• _Task prompt_
Work out the number of lines in the records that include the word "more"; reply with that number alone.

Extracted records:
◆ ◆ ◆ ◆ ◆ ◆ ◆

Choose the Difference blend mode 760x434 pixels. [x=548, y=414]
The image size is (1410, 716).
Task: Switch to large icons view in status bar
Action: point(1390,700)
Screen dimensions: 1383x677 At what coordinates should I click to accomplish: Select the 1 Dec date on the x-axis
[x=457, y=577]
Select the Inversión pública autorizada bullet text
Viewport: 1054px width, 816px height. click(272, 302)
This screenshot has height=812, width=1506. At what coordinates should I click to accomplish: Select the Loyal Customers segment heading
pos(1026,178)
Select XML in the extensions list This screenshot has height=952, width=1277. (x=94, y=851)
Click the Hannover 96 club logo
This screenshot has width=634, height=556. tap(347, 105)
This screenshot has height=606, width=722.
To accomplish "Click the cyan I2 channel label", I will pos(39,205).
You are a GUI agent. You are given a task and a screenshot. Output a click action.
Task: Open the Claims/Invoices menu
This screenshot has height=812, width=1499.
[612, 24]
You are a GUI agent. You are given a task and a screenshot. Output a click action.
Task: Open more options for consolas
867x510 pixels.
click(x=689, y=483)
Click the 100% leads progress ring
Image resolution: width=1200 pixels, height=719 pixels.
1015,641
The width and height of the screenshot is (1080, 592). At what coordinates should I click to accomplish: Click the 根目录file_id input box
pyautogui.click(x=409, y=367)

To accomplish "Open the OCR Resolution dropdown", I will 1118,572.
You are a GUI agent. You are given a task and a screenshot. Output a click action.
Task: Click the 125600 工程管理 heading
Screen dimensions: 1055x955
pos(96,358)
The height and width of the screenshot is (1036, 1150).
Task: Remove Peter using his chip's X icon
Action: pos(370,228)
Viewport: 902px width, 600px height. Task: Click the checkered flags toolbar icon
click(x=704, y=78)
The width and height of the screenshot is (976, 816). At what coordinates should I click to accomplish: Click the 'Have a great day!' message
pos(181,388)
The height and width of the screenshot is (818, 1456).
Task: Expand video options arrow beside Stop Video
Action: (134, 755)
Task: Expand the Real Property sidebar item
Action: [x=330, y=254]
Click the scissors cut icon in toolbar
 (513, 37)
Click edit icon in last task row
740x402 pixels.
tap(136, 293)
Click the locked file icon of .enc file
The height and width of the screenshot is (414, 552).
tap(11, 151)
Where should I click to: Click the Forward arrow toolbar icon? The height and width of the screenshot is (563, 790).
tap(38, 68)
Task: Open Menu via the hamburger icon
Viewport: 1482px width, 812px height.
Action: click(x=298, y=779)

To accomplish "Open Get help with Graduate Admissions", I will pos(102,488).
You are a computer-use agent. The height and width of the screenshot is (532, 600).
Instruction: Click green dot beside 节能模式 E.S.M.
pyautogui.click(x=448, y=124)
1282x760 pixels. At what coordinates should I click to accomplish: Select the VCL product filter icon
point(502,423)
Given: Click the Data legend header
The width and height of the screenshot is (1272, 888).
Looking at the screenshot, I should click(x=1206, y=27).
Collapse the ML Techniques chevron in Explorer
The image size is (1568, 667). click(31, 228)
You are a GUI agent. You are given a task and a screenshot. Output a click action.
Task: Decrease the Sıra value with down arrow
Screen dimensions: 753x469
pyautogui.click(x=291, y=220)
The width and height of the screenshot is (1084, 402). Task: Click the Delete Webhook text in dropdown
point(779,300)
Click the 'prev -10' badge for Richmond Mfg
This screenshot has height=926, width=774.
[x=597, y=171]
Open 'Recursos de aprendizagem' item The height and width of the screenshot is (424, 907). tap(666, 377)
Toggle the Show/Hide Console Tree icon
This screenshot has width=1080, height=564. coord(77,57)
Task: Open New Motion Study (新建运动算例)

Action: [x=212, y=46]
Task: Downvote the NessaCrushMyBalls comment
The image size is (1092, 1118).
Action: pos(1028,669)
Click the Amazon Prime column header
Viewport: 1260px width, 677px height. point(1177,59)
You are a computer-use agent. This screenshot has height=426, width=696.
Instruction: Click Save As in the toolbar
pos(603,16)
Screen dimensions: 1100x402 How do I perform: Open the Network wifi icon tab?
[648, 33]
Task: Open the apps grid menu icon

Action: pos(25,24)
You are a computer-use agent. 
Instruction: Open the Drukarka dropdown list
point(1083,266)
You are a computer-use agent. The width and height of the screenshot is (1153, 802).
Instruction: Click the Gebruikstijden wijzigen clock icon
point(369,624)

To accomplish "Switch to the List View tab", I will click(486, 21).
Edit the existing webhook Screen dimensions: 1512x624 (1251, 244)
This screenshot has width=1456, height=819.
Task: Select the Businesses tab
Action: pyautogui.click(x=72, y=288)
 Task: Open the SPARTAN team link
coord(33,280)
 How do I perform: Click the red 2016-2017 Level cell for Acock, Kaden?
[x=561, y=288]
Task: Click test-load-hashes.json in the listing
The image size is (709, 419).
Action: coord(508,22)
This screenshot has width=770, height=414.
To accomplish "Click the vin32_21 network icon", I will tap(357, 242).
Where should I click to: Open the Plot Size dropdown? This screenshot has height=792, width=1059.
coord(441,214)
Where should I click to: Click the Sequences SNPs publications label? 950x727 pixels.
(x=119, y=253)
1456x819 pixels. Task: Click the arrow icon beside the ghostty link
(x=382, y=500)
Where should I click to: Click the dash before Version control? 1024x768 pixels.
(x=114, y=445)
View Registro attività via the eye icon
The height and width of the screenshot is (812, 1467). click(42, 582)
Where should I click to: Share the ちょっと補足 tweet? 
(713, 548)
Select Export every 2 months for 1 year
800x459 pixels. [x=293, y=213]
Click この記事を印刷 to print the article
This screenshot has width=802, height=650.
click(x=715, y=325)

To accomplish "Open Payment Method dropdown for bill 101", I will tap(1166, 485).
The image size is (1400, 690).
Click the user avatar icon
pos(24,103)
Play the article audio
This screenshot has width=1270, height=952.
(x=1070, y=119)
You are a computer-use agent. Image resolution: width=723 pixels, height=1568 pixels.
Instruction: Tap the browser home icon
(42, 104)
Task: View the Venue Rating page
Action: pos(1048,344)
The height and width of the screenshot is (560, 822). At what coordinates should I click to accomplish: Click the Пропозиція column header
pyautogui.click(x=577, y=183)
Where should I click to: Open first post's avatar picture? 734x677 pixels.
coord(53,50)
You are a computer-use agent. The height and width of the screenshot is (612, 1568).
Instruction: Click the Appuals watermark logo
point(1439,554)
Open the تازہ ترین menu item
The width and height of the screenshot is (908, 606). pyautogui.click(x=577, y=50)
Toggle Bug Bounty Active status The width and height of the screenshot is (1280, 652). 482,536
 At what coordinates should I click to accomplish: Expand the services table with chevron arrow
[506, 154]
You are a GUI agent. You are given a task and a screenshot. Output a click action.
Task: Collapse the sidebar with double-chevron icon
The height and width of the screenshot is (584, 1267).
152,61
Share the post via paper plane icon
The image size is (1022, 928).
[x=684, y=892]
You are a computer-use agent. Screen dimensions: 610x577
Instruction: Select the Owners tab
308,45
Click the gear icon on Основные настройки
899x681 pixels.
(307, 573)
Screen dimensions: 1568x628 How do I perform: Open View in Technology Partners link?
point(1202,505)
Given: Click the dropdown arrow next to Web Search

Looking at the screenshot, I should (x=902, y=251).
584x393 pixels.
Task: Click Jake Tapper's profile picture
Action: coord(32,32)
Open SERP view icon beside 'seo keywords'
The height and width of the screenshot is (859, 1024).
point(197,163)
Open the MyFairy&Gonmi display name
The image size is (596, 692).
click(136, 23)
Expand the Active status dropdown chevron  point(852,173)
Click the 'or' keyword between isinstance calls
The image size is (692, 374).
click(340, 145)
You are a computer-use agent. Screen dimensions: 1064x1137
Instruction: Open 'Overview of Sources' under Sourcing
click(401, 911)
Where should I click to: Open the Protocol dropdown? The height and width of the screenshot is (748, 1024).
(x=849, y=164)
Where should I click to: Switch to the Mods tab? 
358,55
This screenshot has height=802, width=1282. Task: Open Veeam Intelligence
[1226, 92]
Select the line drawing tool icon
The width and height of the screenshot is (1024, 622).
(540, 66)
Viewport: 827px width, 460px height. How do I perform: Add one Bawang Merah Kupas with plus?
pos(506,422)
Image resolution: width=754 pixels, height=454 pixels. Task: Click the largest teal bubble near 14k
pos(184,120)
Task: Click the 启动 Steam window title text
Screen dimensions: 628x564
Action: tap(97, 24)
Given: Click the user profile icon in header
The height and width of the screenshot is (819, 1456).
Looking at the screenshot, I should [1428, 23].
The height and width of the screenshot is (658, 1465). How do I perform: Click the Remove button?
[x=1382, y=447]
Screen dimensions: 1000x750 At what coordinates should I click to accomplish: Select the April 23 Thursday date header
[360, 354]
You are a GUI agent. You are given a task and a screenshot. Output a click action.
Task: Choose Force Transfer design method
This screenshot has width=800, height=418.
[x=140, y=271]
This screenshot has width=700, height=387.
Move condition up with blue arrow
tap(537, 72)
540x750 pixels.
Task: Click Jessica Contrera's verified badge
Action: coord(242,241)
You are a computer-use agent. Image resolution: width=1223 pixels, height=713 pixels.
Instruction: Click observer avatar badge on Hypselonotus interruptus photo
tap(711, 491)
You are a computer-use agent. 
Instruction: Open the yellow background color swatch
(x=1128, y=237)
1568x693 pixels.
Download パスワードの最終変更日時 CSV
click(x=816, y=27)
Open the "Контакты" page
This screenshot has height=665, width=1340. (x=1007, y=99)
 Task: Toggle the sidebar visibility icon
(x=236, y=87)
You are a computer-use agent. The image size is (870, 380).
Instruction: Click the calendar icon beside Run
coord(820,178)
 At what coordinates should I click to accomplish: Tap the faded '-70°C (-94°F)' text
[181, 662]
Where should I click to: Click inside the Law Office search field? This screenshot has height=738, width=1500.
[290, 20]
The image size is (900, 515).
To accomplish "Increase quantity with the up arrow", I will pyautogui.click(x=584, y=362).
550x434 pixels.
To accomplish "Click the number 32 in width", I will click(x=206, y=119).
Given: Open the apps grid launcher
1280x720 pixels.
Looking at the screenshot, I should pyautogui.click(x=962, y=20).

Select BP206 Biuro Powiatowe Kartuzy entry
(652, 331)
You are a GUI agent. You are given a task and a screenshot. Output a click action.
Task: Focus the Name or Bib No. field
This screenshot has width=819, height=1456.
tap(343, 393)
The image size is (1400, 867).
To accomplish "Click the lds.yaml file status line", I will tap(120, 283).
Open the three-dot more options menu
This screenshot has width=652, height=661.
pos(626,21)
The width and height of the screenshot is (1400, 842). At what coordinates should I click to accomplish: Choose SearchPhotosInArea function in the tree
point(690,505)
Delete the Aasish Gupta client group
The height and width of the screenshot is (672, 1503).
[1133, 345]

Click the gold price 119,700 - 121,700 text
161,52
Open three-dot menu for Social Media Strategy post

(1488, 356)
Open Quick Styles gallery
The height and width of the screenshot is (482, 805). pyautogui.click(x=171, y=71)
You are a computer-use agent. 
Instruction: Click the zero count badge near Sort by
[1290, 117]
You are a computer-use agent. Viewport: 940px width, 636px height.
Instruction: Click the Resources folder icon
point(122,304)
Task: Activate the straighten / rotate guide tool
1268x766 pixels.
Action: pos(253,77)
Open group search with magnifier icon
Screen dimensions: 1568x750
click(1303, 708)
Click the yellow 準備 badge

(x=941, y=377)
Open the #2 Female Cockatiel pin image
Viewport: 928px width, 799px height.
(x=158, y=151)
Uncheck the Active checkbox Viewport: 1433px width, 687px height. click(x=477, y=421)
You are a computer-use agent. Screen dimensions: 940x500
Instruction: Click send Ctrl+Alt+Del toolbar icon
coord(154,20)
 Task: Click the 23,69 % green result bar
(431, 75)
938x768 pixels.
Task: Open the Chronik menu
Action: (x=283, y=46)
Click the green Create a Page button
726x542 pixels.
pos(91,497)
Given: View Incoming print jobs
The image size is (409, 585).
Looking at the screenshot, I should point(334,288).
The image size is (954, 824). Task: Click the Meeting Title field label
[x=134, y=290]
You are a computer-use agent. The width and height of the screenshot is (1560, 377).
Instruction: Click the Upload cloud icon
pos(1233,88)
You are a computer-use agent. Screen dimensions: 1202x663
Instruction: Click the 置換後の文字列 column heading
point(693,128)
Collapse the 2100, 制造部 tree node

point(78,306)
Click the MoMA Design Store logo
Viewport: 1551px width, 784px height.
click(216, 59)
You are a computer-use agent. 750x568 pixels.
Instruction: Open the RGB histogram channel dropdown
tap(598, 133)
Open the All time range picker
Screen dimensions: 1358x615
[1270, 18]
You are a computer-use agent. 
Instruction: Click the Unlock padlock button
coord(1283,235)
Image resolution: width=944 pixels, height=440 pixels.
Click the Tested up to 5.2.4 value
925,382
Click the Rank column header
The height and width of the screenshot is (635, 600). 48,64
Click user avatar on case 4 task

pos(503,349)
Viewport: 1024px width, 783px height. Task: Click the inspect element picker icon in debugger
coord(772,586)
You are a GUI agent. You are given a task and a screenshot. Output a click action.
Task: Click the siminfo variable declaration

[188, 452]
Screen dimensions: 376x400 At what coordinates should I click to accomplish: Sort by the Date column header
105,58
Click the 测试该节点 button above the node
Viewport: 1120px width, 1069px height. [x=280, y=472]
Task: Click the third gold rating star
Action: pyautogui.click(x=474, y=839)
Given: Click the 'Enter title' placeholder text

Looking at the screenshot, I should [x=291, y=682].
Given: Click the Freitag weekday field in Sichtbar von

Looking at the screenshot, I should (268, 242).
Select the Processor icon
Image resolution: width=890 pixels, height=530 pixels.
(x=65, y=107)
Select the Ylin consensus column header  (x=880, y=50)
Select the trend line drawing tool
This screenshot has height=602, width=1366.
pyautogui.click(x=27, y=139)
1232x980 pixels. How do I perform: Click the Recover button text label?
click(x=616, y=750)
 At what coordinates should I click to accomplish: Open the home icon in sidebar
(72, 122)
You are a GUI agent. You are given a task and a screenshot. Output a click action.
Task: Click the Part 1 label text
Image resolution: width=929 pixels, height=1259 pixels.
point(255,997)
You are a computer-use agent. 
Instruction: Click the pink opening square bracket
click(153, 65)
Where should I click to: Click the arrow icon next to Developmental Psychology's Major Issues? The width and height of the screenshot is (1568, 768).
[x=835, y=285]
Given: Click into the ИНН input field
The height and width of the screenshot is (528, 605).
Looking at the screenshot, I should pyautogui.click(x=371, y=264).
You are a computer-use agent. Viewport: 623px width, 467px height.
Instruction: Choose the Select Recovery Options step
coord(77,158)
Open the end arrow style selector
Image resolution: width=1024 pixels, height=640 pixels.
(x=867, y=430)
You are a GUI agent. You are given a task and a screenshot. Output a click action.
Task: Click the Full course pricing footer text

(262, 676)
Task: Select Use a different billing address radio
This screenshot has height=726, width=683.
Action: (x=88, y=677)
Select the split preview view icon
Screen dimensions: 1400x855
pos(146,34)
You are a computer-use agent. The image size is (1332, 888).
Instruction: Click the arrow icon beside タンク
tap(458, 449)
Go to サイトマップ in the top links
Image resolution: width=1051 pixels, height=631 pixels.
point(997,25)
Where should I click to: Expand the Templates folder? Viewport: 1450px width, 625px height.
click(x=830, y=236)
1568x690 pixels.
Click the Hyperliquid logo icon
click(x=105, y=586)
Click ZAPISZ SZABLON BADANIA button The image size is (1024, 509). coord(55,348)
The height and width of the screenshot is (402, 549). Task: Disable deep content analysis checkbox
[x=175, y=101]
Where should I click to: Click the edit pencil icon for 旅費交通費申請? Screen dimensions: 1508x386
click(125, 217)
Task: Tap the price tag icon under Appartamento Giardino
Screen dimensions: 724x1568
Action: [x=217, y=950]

◆ ◆ ◆ ◆ ◆ ◆ ◆

• _Expected output_
2